Department of Psychological Medicine, Institute of Psychiatry Psychology and Neuroscience, King's College London, London, UK
South London and Maudsley NHS Foundation Trust, London, UK.
BMJ Open. 2021 Nov 5;11(11):e056601. doi: 10.1136/bmjopen-2021-056601.
Online health forums provide rich and untapped real-time data on population health. Through novel data extraction and natural language processing (NLP) techniques, we characterise the evolution of mental and physical health concerns relating to the COVID-19 pandemic among online health forum users.
We obtained data from three leading online health forums: HealthBoards, Inspire and HealthUnlocked, from the period 1 January 2020 to 31 May 2020. Using NLP, we analysed the content of posts related to COVID-19.
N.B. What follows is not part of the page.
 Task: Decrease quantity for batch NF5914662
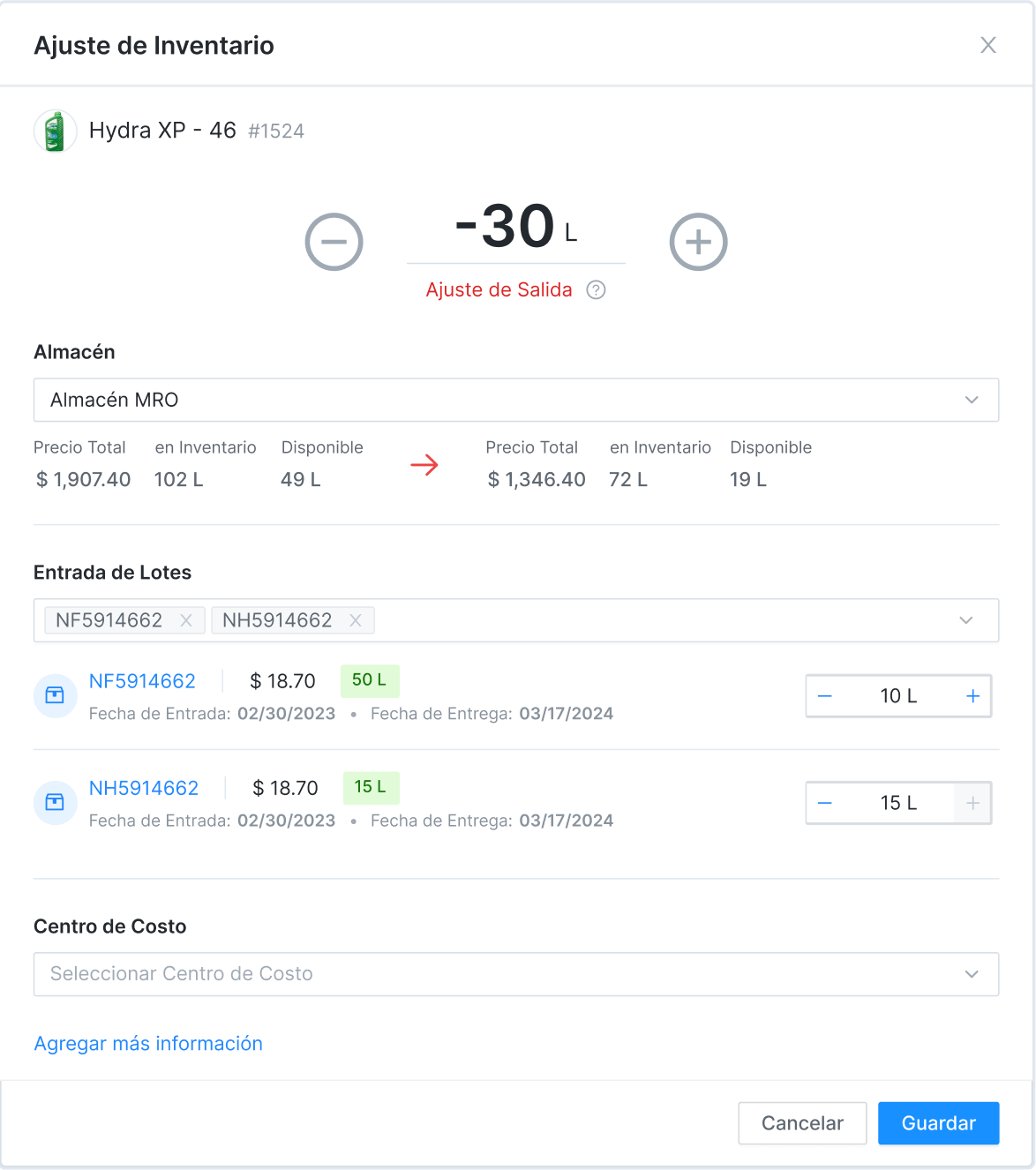825,696
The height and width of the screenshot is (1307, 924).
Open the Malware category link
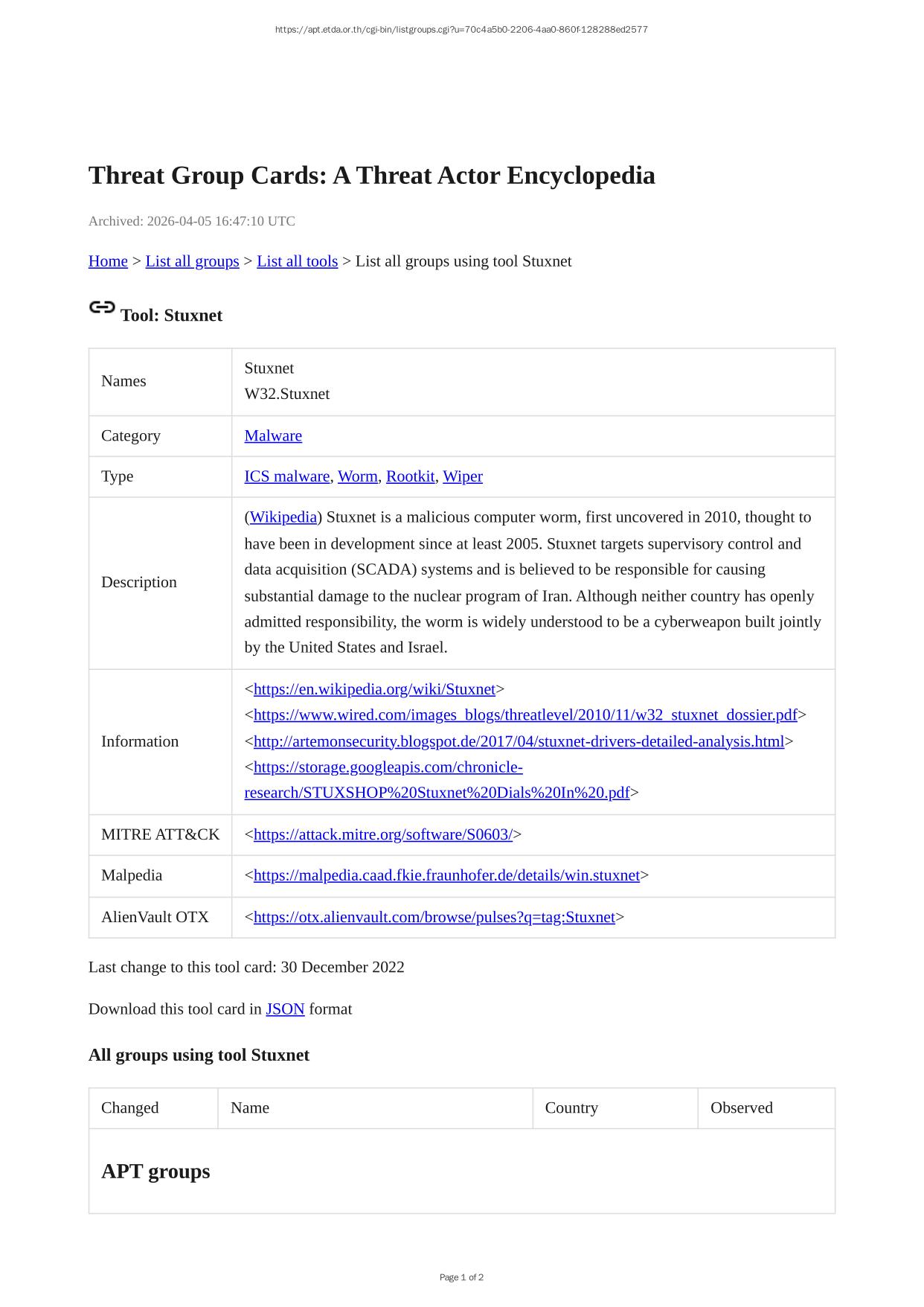273,436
(1) Proportion of forum posts containing COVID-19 keywords; (2) proportion of forum users making their very first post about COVID-19; (3) proportion of COVID-19-related posts containing content related to physical and mental health comorbidities.
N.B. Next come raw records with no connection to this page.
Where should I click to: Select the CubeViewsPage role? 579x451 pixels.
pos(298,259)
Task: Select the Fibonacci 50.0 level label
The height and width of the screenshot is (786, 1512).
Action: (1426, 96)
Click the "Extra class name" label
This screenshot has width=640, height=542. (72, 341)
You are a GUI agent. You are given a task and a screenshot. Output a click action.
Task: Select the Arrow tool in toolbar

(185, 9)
Data from 739 434 posts created by 53 134 unique users were analysed. A total of 35 581 posts (4.8%) contained a COVID-19 keyword. Posts discussing COVID-19 and related comorbid disorders spiked in early March to mid-March around the time of global implementation of lockdowns prompting a large number of users to post on online health forums for the first time. Over a quarter of COVID-19-related thread titles mentioned a physical or mental health comorbidity.
We demonstrate that it is feasible to characterise the content of online health forum user posts regarding COVID-19 and measure changes over time. The pandemic and corresponding public response has had a significant impact on posters' queries regarding mental health. Social media data sources such as online health forums can be harnessed to strengthen population-level mental health surveillance.
在线健康论坛提供了丰富且未开发的实时人口健康数据。通过新颖的数据提取和自然语言处理 (NLP) 技术,我们描述了在线健康论坛用户与 COVID-19 大流行相关的心理健康和身体健康问题的演变。
我们从三个领先的在线健康论坛(HealthBoards、Inspire 和 HealthUnlocked)获取了 2020 年 1 月 1 日至 2020 年 5 月 31 日的数据。我们使用 NLP 分析了与 COVID-19 相关的帖子内容。
(1)包含 COVID-19 关键字的论坛帖子比例;(2)首次发布 COVID-19 相关帖子的论坛用户比例;(3)与 COVID-19 相关的帖子中包含身体和心理健康合并症相关内容的比例。
分析了来自 53134 位唯一用户的 739434 个帖子的数据。共有 35581 个帖子(4.8%)包含 COVID-19 关键字。在全球实施封锁期间,大约在 3 月初至 3 月中旬,有关 COVID-19 和相关合并症的帖子数量激增,促使大量用户首次在在线健康论坛上发布帖子。超过四分之一的 COVID-19 相关主题标题提到了身体或心理健康合并症。
我们证明了对在线健康论坛用户关于 COVID-19 的帖子内容进行特征描述并衡量随时间变化是可行的。大流行和相应的公众反应对海报查询心理健康产生了重大影响。社交媒体数据源(如在线健康论坛)可用于加强人群心理健康监测。